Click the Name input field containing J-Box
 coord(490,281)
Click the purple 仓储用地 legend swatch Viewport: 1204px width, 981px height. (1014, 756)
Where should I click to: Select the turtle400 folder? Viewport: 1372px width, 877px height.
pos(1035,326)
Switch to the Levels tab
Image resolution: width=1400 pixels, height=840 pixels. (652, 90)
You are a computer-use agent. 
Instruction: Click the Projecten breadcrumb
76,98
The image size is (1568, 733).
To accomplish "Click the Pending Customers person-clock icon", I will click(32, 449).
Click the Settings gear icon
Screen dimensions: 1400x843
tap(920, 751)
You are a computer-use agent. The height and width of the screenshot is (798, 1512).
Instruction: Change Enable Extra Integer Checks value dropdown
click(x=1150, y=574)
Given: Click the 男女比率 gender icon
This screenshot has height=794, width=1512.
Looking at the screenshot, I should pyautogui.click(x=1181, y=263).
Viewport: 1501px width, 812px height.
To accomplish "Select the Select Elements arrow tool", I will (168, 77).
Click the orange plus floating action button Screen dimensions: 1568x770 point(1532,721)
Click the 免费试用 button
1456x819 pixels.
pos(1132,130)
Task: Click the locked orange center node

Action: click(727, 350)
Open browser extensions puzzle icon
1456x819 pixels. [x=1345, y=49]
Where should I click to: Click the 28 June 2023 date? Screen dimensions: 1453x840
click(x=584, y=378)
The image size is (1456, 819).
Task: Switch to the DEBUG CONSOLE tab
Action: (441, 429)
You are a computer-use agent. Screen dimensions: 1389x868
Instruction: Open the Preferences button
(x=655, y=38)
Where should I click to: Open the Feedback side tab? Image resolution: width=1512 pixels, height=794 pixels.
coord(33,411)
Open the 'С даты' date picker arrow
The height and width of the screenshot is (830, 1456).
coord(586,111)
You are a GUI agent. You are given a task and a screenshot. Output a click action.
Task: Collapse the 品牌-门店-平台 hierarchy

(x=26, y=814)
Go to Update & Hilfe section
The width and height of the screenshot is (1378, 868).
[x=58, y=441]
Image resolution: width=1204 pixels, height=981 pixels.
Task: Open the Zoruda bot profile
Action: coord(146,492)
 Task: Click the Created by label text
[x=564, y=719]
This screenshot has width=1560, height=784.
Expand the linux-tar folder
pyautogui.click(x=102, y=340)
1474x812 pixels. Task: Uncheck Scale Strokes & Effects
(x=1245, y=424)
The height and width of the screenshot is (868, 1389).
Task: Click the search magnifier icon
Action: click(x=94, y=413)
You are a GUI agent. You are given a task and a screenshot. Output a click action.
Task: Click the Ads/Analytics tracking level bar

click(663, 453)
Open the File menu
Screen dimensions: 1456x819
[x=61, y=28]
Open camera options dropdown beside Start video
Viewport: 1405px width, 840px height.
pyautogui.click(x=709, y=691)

============================================================

Your task is to transcribe the listing in full, so that each line reads exactly as before.

* TASK OUTPUT *
Click the Name input field containing J-Box
 coord(490,281)
Click the purple 仓储用地 legend swatch Viewport: 1204px width, 981px height. (1014, 756)
Where should I click to: Select the turtle400 folder? Viewport: 1372px width, 877px height.
pos(1035,326)
Switch to the Levels tab
Image resolution: width=1400 pixels, height=840 pixels. (652, 90)
You are a computer-use agent. 
Instruction: Click the Projecten breadcrumb
76,98
The image size is (1568, 733).
To accomplish "Click the Pending Customers person-clock icon", I will click(32, 449).
Click the Settings gear icon
Screen dimensions: 1400x843
tap(920, 751)
You are a computer-use agent. The height and width of the screenshot is (798, 1512).
Instruction: Change Enable Extra Integer Checks value dropdown
click(x=1150, y=574)
Given: Click the 男女比率 gender icon
This screenshot has height=794, width=1512.
Looking at the screenshot, I should pyautogui.click(x=1181, y=263).
Viewport: 1501px width, 812px height.
To accomplish "Select the Select Elements arrow tool", I will (168, 77).
Click the orange plus floating action button Screen dimensions: 1568x770 point(1532,721)
Click the 免费试用 button
1456x819 pixels.
pos(1132,130)
Task: Click the locked orange center node

Action: click(727, 350)
Open browser extensions puzzle icon
1456x819 pixels. [x=1345, y=49]
Where should I click to: Click the 28 June 2023 date? Screen dimensions: 1453x840
click(x=584, y=378)
The image size is (1456, 819).
Task: Switch to the DEBUG CONSOLE tab
Action: (441, 429)
You are a computer-use agent. Screen dimensions: 1389x868
Instruction: Open the Preferences button
(x=655, y=38)
Where should I click to: Open the Feedback side tab? Image resolution: width=1512 pixels, height=794 pixels.
coord(33,411)
Open the 'С даты' date picker arrow
The height and width of the screenshot is (830, 1456).
coord(586,111)
You are a GUI agent. You are given a task and a screenshot. Output a click action.
Task: Collapse the 品牌-门店-平台 hierarchy

(x=26, y=814)
Go to Update & Hilfe section
The width and height of the screenshot is (1378, 868).
[x=58, y=441]
Image resolution: width=1204 pixels, height=981 pixels.
Task: Open the Zoruda bot profile
Action: coord(146,492)
 Task: Click the Created by label text
[x=564, y=719]
This screenshot has width=1560, height=784.
Expand the linux-tar folder
pyautogui.click(x=102, y=340)
1474x812 pixels. Task: Uncheck Scale Strokes & Effects
(x=1245, y=424)
The height and width of the screenshot is (868, 1389).
Task: Click the search magnifier icon
Action: click(x=94, y=413)
You are a GUI agent. You are given a task and a screenshot. Output a click action.
Task: Click the Ads/Analytics tracking level bar

click(663, 453)
Open the File menu
Screen dimensions: 1456x819
[x=61, y=28]
Open camera options dropdown beside Start video
Viewport: 1405px width, 840px height.
pyautogui.click(x=709, y=691)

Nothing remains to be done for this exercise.